[英]R checking pairs of rows in a dataframe
I have a data frame holding information on options like this 我有一个数据框,其中包含有关此类选项的信息
> chData
myIdx strike_price date exdate cp_flag strike_price return
1 8355342 605000 1996-04-02 1996-05-18 P 605000 0.002340
2 8355433 605000 1996-04-02 1996-05-18 C 605000 0.002340
3 8356541 605000 1996-04-09 1996-05-18 P 605000 -0.003182
4 8356629 605000 1996-04-09 1996-05-18 C 605000 -0.003182
5 8358033 605000 1996-04-16 1996-05-18 P 605000 0.003907
6 8358119 605000 1996-04-16 1996-05-18 C 605000 0.003907
7 8359391 605000 1996-04-23 1996-05-18 P 605000 0.005695
where cp_flag means that a certain option is either a call or a put. 其中cp_flag表示某个选项是call或put。 What is a way to make sure that for each date, there is a both a call and a put, and drop the rows for which this does not exist?
有什么方法可以确保每个日期都有一个调用和一个put,并删除不存在的行? I can do it with a for loop, but is there a more clever way?
我可以用for循环来做,但是有更聪明的方法吗?
Get the dates that have P's and those that have C's, and use intersect to find the dates that have both. 获取具有P的日期和具有C的日期,并使用相交来查找具有两者的日期。
keep_dates <- with(x, intersect(date[cp_flag=='P'], date[cp_flag=='C']) )
# "1996-04-02" "1996-04-09" "1996-04-16"
Keep only the rows that have dates appearing in keep_dates. 仅保留keep_dates中出现日期的行。
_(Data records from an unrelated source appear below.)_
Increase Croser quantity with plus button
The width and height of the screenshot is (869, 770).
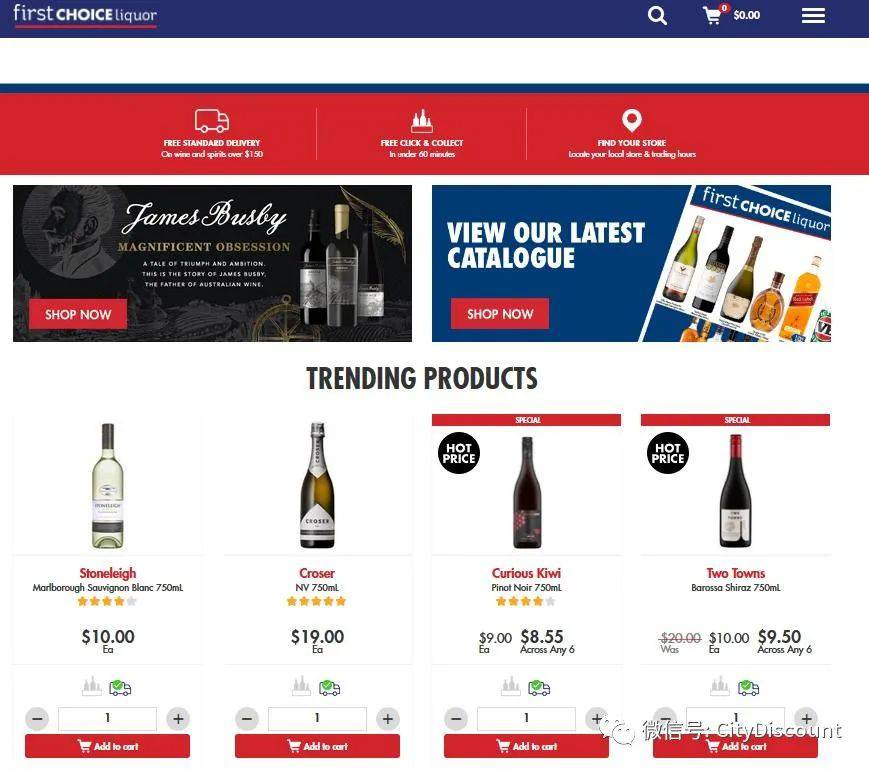click(388, 719)
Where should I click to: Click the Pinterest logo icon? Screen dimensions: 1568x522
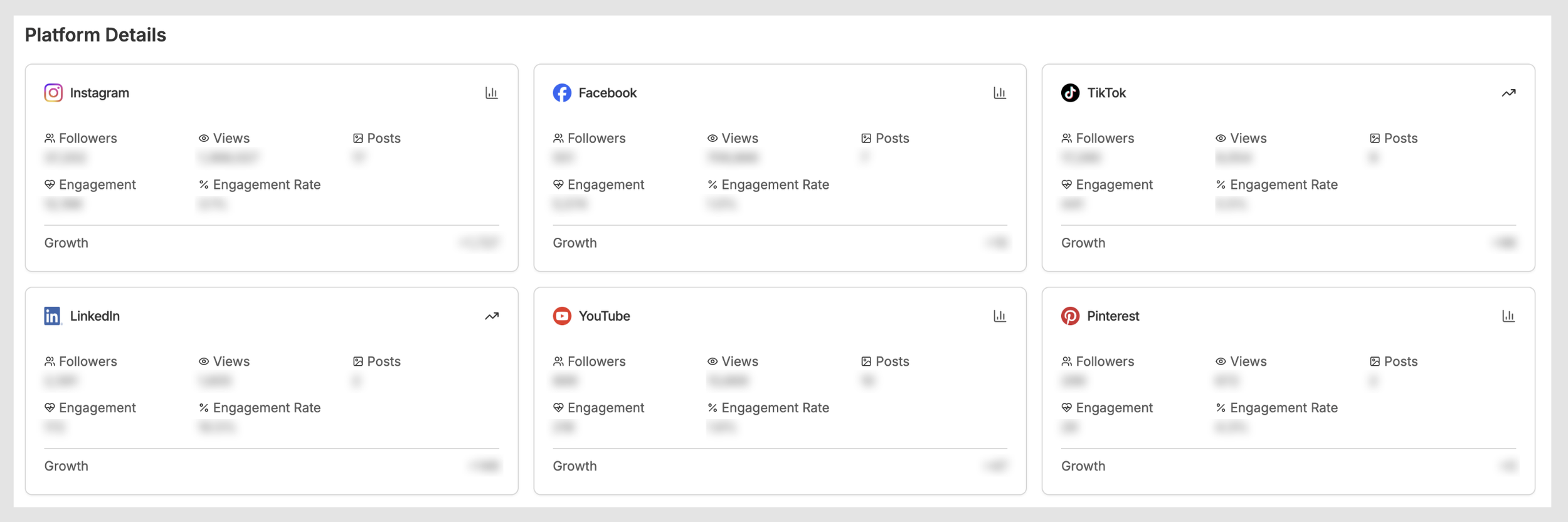point(1070,316)
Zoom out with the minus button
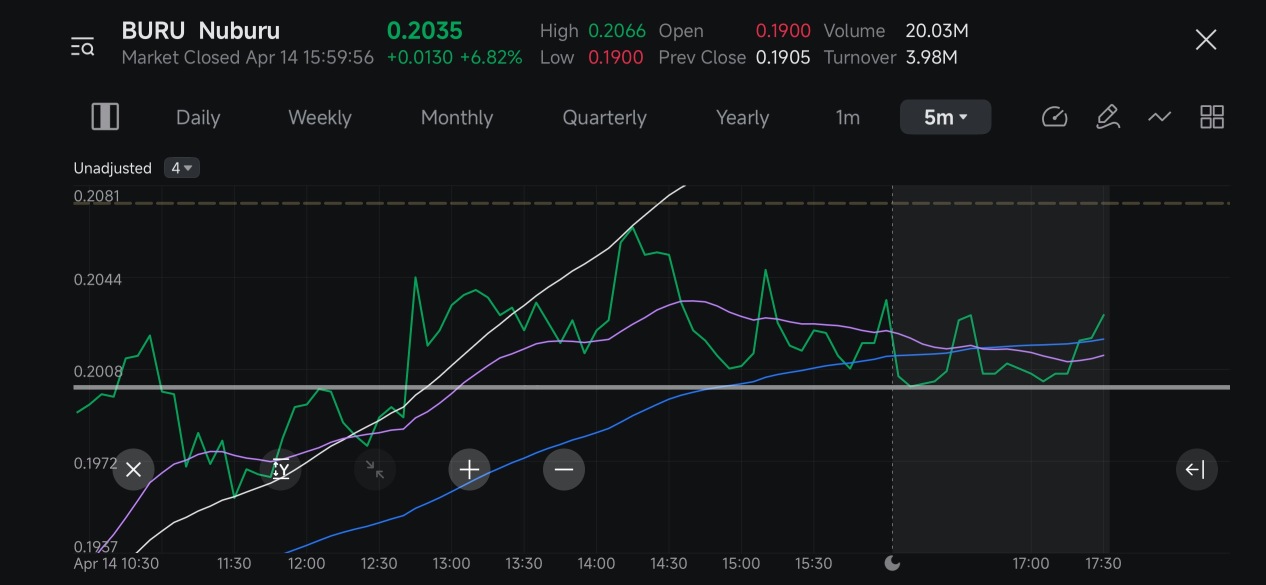 click(564, 469)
x[ x$date %in% keep_dates, ]
# myIdx strike_price date exdate cp_flag strike_price.1
# 8355342 605000 1996-04-02 1996-05-18 P 605000
# 8355433 605000 1996-04-02 1996-05-18 C 605000
# 8356541 605000 1996-04-09 1996-05-18 P 605000
# 8356629 605000 1996-04-09 1996-05-18 C 605000
# 8358033 605000 1996-04-16 1996-05-18 P 605000
# 8358119 605000 1996-04-16 1996-05-18 C 605000
Using the plyr
package: 使用
plyr
包:
> ddply(chData, "date", function(x) if(all(c("P","C") %in% x$cp_flag)) x)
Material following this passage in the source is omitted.